Retype, exactly as written, every line from the one containing "The height and" through the last line of the records below, both included; skip the pictures.

Saved entries:
★ ★ ★ ★ ★ ★ ★
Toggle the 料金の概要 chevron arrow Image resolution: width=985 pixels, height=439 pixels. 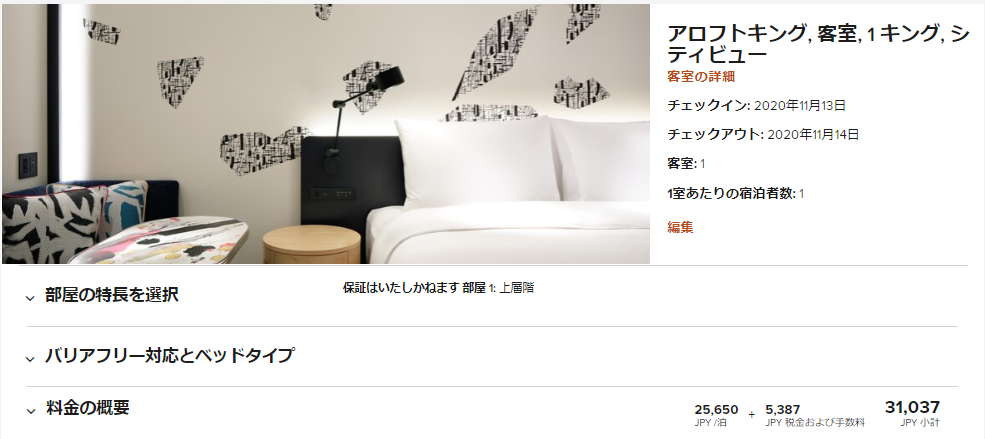pyautogui.click(x=30, y=411)
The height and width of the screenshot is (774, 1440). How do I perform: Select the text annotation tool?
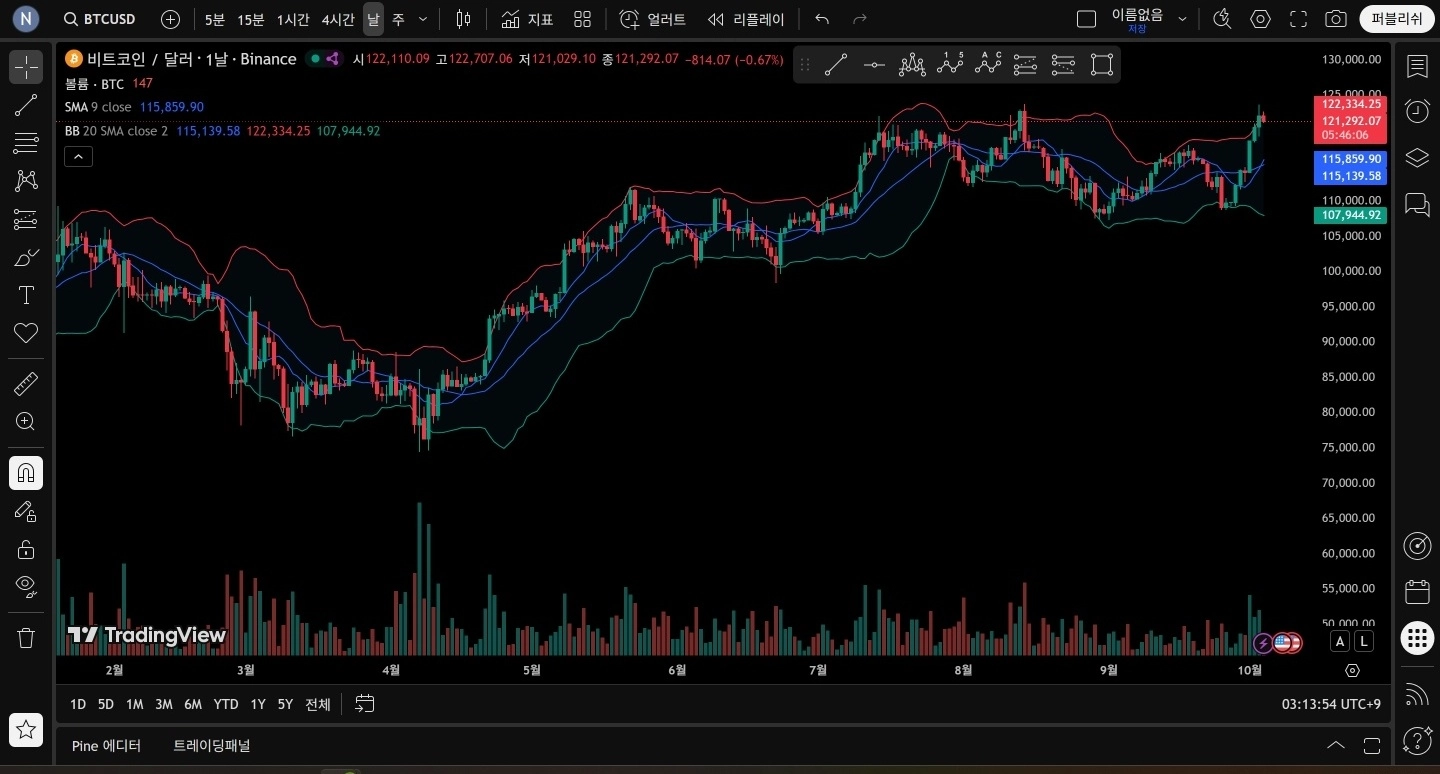click(x=26, y=295)
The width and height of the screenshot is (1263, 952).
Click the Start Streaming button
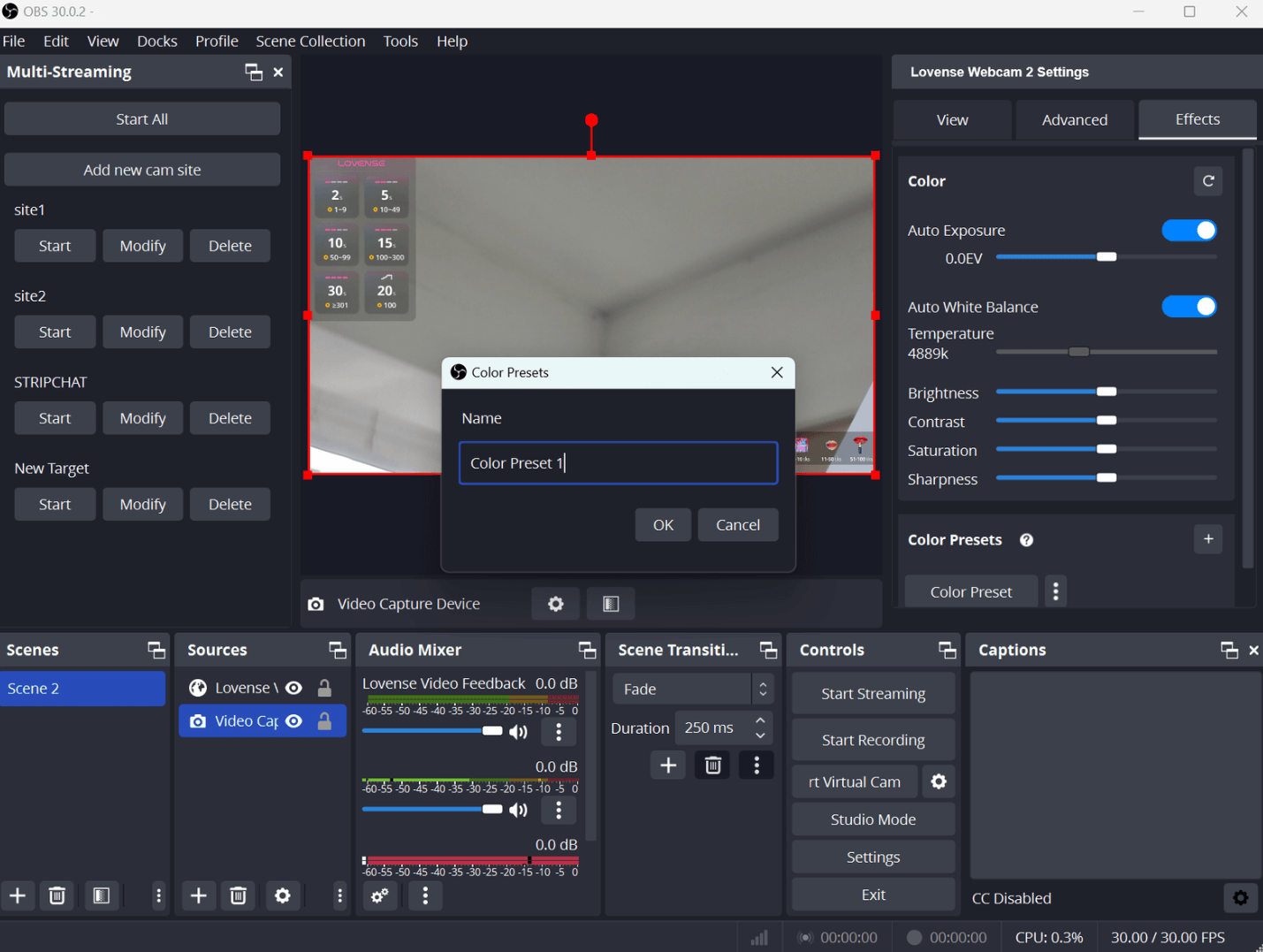(872, 694)
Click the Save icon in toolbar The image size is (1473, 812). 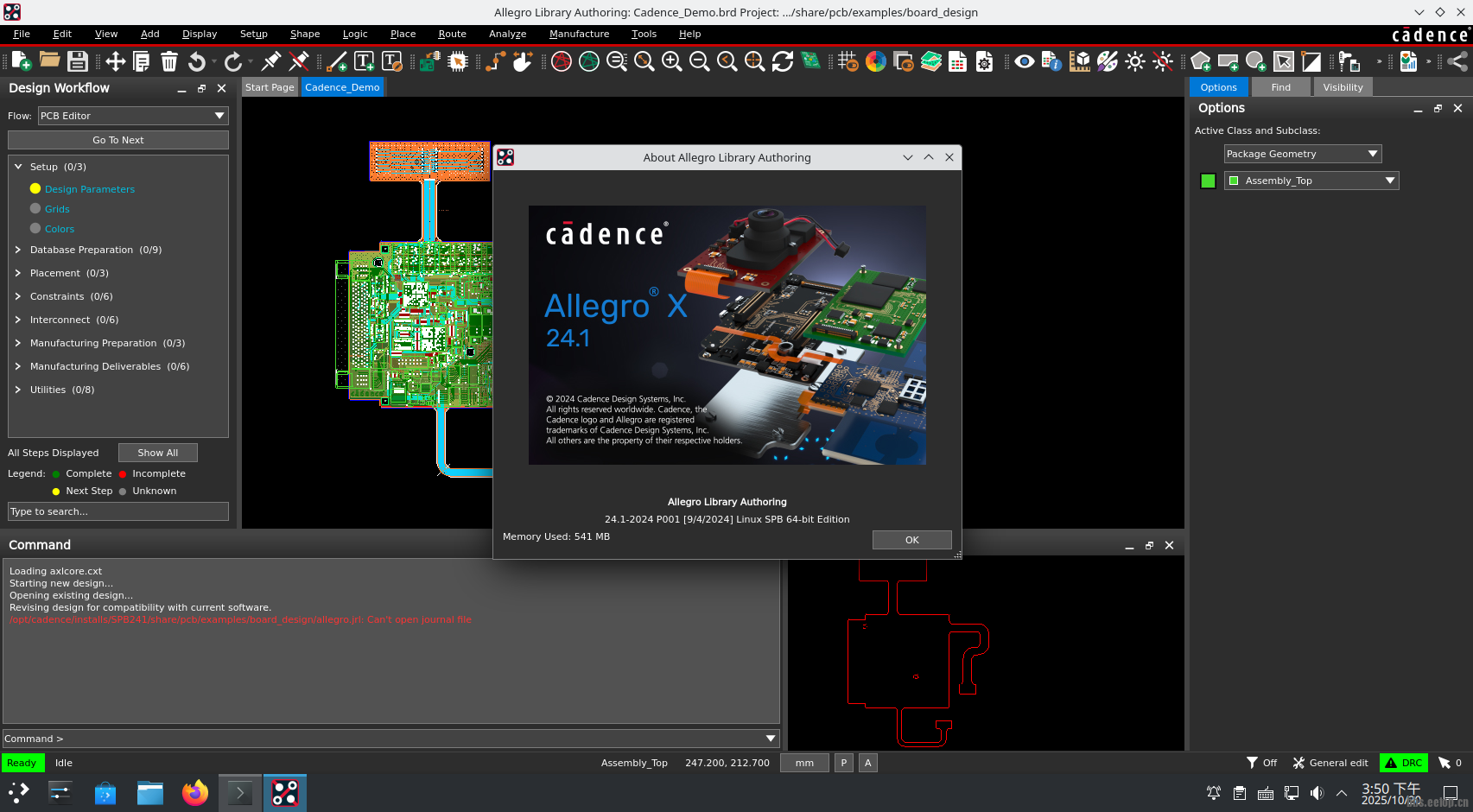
★ ★ ★ ★ ★ ★ ★
* REPLY *
The height and width of the screenshot is (774, 1440). How do I perform: Select the text annotation tool?
click(x=26, y=295)
The width and height of the screenshot is (1263, 952).
Click the Start Streaming button
(872, 694)
Click the Save icon in toolbar The image size is (1473, 812). 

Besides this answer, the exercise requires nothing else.